• TASK INPUT:
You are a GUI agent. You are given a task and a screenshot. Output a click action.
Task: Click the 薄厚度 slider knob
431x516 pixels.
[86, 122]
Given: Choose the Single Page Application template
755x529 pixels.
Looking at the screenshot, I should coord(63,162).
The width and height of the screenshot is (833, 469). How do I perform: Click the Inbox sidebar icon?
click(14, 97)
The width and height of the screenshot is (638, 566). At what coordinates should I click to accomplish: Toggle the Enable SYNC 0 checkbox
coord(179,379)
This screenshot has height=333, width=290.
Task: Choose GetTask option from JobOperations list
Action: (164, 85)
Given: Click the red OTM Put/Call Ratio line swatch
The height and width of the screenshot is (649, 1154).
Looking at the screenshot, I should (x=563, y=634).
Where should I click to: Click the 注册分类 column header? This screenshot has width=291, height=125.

• AIM OF THE EXERCISE:
A full, exact copy of the entries is the required answer.

• RESPONSE TO THIS TASK:
You are a GUI agent. You are given a task and a screenshot. Output a click action.
Task: Click the 薄厚度 slider knob
431x516 pixels.
[86, 122]
Given: Choose the Single Page Application template
755x529 pixels.
Looking at the screenshot, I should coord(63,162).
The width and height of the screenshot is (833, 469). How do I perform: Click the Inbox sidebar icon?
click(14, 97)
The width and height of the screenshot is (638, 566). At what coordinates should I click to accomplish: Toggle the Enable SYNC 0 checkbox
coord(179,379)
This screenshot has height=333, width=290.
Task: Choose GetTask option from JobOperations list
Action: (164, 85)
Given: Click the red OTM Put/Call Ratio line swatch
The height and width of the screenshot is (649, 1154).
Looking at the screenshot, I should (x=563, y=634).
Where should I click to: Click the 注册分类 column header? This screenshot has width=291, height=125.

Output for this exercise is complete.